Data extracted from a collection:
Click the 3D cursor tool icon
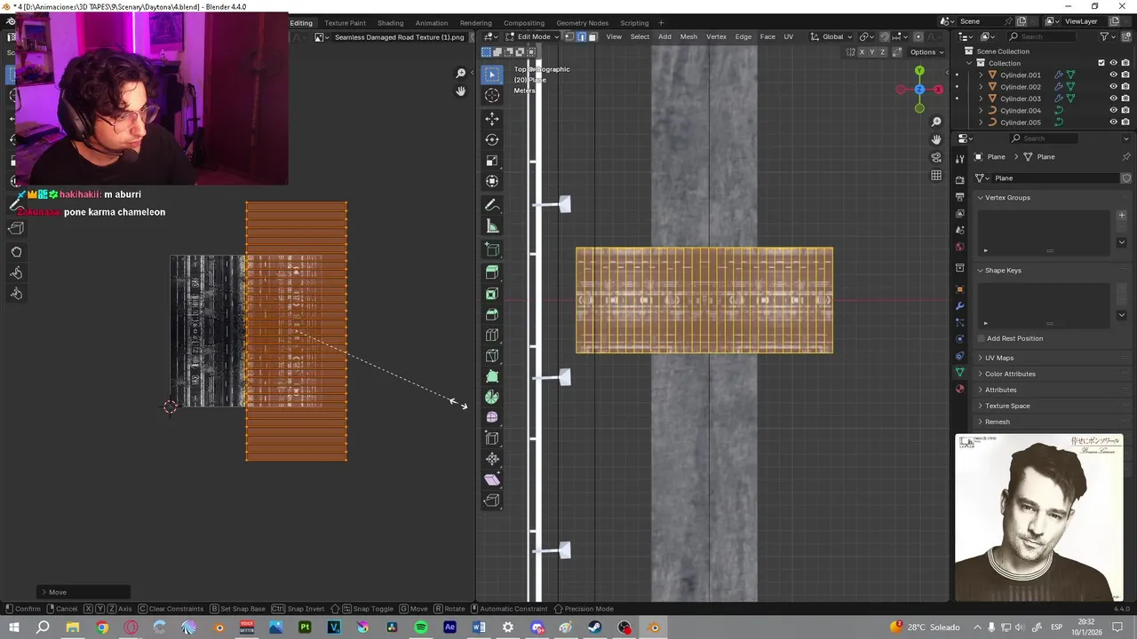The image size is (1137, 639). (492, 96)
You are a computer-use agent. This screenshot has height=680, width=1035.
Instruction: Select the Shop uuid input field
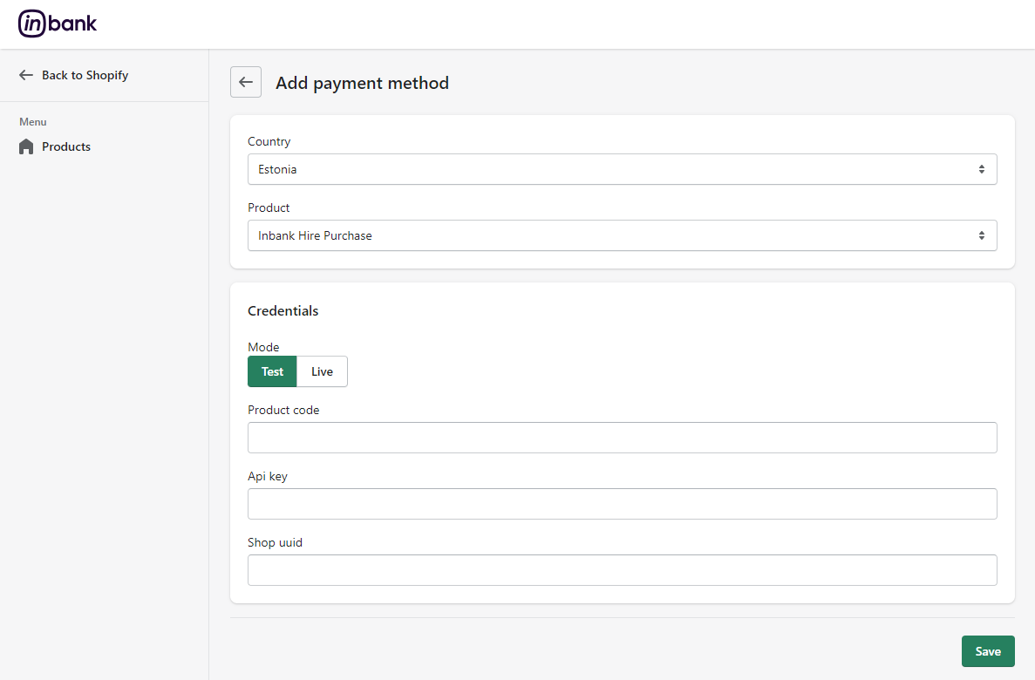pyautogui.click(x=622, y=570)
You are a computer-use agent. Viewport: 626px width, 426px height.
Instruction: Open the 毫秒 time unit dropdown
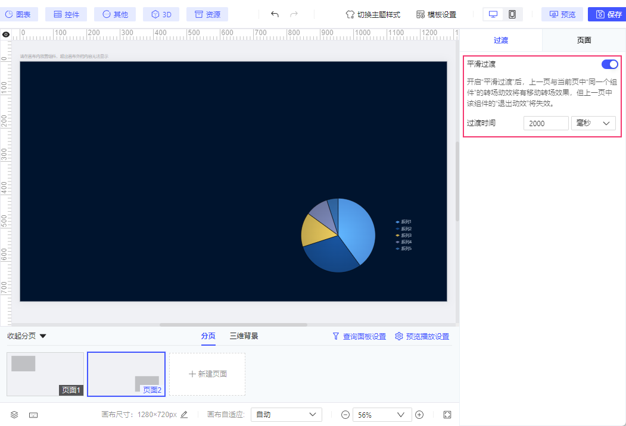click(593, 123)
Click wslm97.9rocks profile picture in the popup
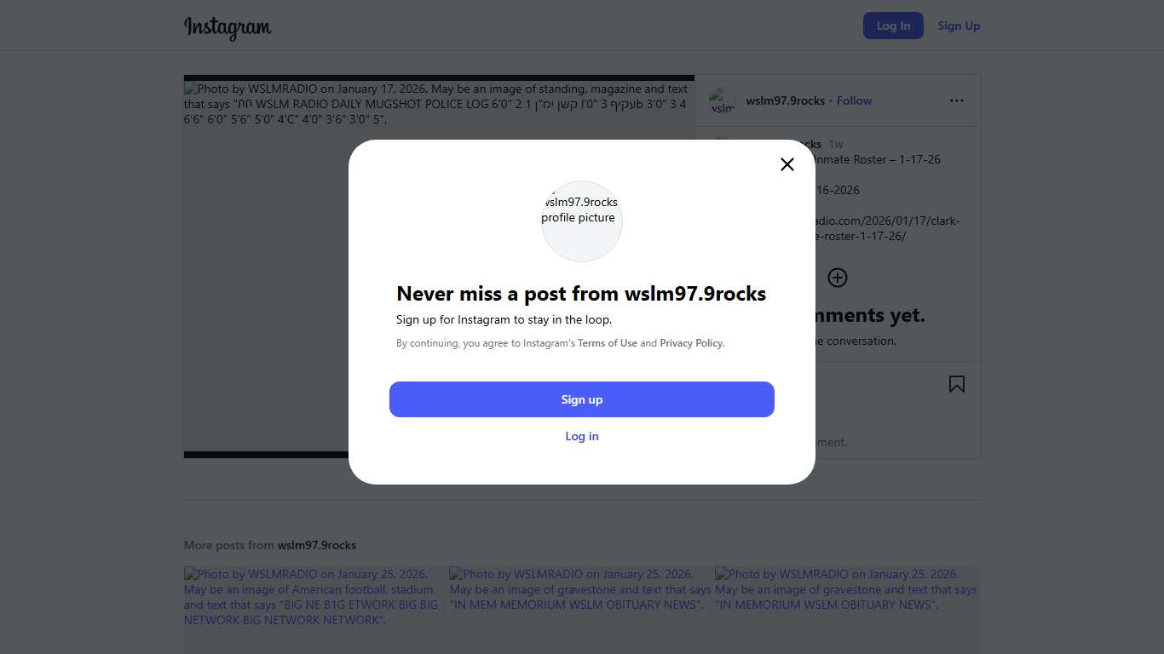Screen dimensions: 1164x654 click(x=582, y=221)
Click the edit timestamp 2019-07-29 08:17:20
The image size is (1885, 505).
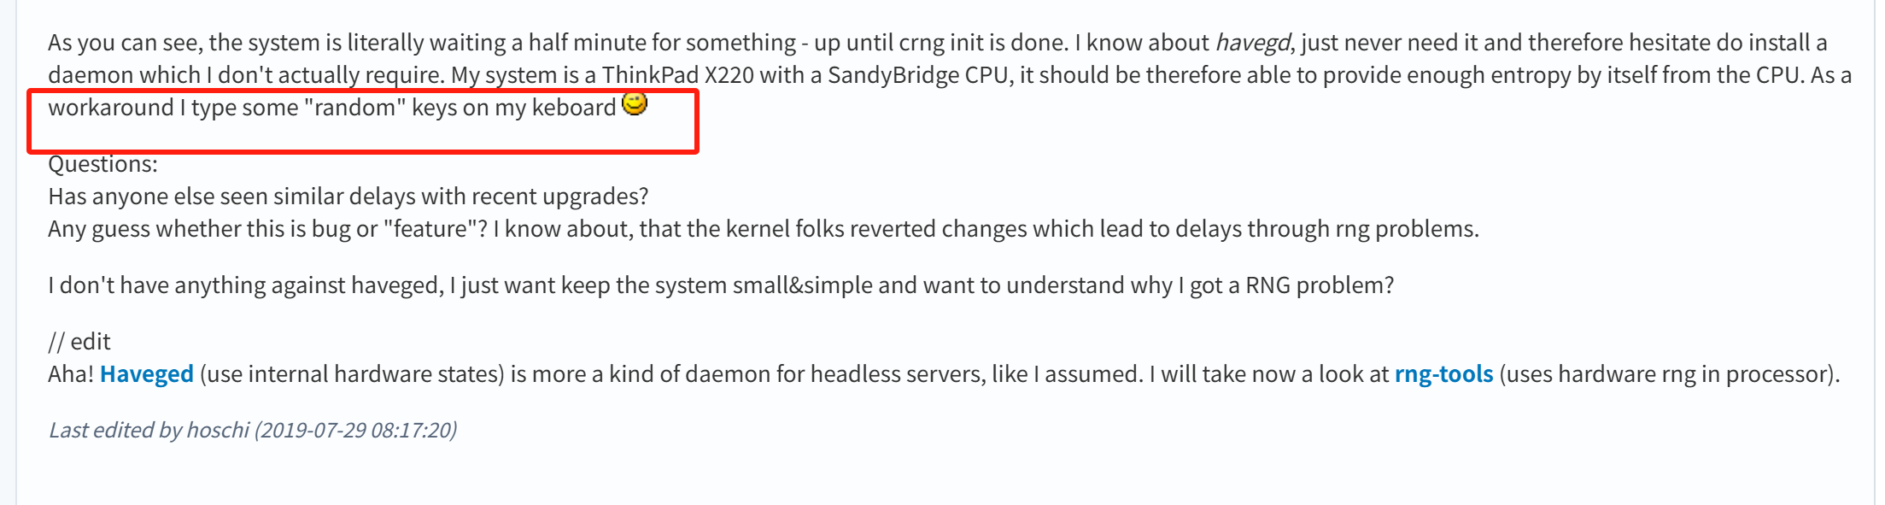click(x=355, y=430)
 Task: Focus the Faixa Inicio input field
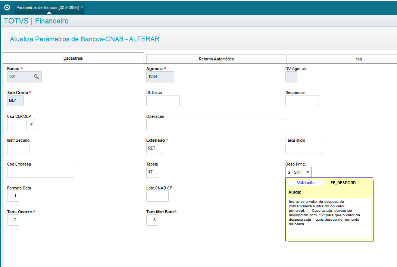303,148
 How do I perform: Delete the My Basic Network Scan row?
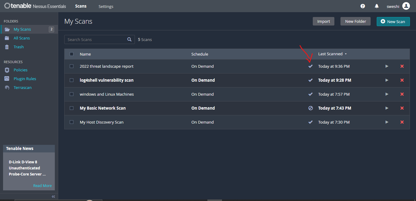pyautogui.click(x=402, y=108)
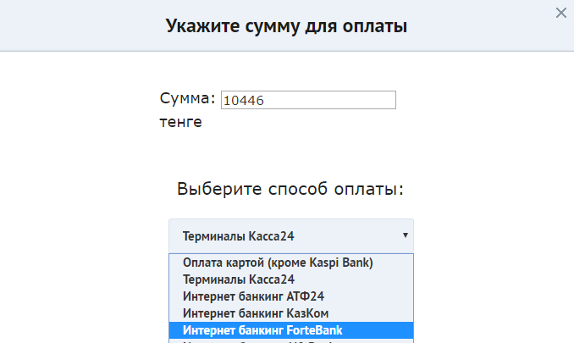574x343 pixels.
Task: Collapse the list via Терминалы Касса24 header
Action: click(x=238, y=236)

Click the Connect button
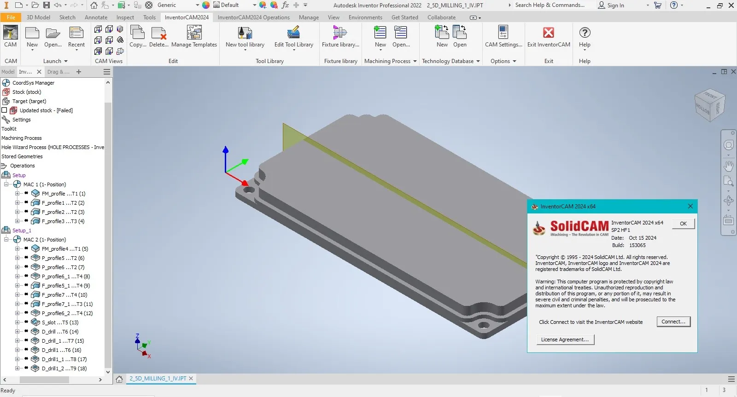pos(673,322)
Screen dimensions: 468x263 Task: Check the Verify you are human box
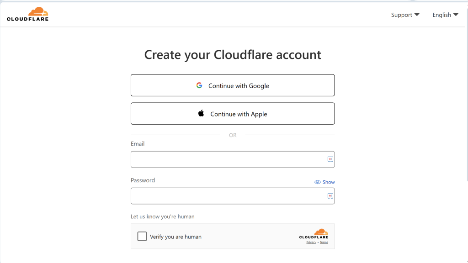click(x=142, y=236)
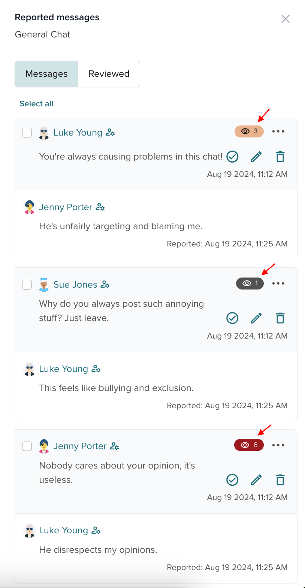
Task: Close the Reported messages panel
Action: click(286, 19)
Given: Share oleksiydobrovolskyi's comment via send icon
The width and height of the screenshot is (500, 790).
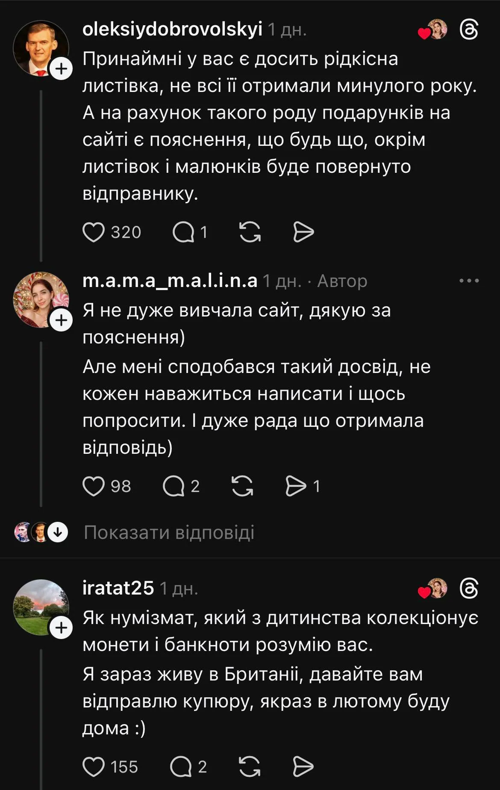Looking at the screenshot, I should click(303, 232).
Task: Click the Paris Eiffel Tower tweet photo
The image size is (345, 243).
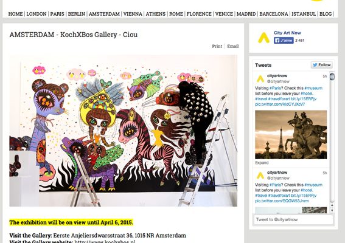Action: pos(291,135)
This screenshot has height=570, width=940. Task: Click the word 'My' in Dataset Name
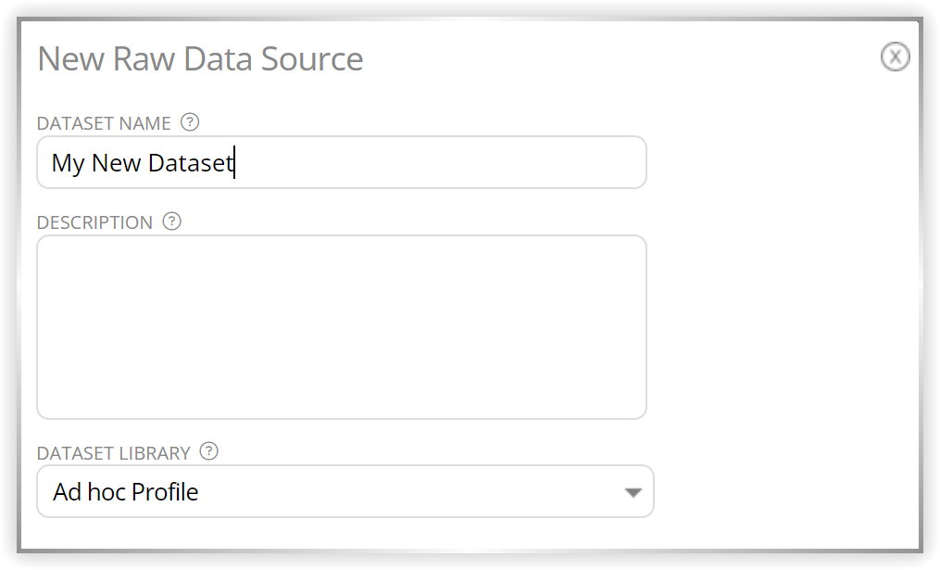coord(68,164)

**Task brief:** Copy all the entries above exactly as they stand, except for the pictures.

**Response to this task:**
Click the 3D cursor tool icon
The image size is (1137, 639). (492, 96)
You are a computer-use agent. This screenshot has height=680, width=1035.
Instruction: Select the Shop uuid input field
pyautogui.click(x=622, y=570)
You are a computer-use agent. Viewport: 626px width, 426px height.
Instruction: Open the 毫秒 time unit dropdown
click(593, 123)
Click wslm97.9rocks profile picture in the popup
Screen dimensions: 1164x654 click(x=582, y=221)
Click the edit timestamp 2019-07-29 08:17:20
The image size is (1885, 505).
click(x=355, y=430)
 Task: Focus the Faixa Inicio input field
303,148
 How do I perform: Delete the My Basic Network Scan row?
pyautogui.click(x=402, y=108)
574x343 pixels.
Task: Collapse the list via Терминалы Касса24 header
Action: click(x=238, y=236)

Click the Connect button
pos(673,322)
Screen dimensions: 468x263 Task: Check the Verify you are human box
click(x=142, y=236)
Task: Close the Reported messages panel
Action: click(286, 19)
Given: Share oleksiydobrovolskyi's comment via send icon
The width and height of the screenshot is (500, 790).
Looking at the screenshot, I should click(303, 232).
Task: Click the Paris Eiffel Tower tweet photo
The image size is (345, 243).
Action: pos(291,135)
This screenshot has height=570, width=940. Task: Click the word 'My' in Dataset Name
coord(68,164)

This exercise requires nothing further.